### WHAT NEEDS TO BE DONE
Only one span of the listing below should come back. It runs from the line with "Viewport: 379px width, 796px" through the line with "2214x1292 pixels.", and each of its lines must be reproduced exactly.

### RAW DATA
---*---
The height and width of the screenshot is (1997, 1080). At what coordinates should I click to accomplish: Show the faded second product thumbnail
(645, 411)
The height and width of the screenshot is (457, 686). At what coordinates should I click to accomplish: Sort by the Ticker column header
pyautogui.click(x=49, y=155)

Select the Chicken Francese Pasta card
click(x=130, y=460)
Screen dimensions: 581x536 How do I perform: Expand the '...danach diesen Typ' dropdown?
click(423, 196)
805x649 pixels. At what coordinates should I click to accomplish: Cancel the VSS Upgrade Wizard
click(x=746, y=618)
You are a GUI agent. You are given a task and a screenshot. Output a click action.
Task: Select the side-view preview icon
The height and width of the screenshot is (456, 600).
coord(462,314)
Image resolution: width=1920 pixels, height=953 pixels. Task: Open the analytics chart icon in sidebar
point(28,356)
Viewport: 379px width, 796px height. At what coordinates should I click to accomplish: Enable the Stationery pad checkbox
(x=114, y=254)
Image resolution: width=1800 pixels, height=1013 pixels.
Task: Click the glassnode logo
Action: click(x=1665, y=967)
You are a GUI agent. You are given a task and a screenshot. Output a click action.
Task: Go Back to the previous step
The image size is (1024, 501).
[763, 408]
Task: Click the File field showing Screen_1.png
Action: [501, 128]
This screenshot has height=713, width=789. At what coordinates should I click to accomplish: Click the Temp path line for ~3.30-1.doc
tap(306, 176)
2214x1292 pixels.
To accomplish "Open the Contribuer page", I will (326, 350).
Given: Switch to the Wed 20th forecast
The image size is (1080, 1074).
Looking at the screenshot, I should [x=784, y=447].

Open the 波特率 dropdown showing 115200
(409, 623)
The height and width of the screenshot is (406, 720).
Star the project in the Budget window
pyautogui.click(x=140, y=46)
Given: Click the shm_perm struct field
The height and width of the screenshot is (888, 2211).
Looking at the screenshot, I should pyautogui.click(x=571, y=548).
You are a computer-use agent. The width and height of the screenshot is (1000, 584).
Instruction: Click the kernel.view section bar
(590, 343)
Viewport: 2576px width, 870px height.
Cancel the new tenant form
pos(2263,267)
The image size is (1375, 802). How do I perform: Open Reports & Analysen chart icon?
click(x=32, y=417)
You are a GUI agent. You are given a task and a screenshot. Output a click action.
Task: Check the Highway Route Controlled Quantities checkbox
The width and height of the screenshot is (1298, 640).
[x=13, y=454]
---*---
### EXERCISE ANSWER
Viewport: 379px width, 796px height. At what coordinates should I click to accomplish: Enable the Stationery pad checkbox
(x=114, y=254)
Image resolution: width=1800 pixels, height=1013 pixels.
Task: Click the glassnode logo
Action: click(x=1665, y=967)
You are a GUI agent. You are given a task and a screenshot. Output a click action.
Task: Go Back to the previous step
The image size is (1024, 501).
[763, 408]
Task: Click the File field showing Screen_1.png
Action: [501, 128]
This screenshot has height=713, width=789. At what coordinates should I click to accomplish: Click the Temp path line for ~3.30-1.doc
tap(306, 176)
2214x1292 pixels.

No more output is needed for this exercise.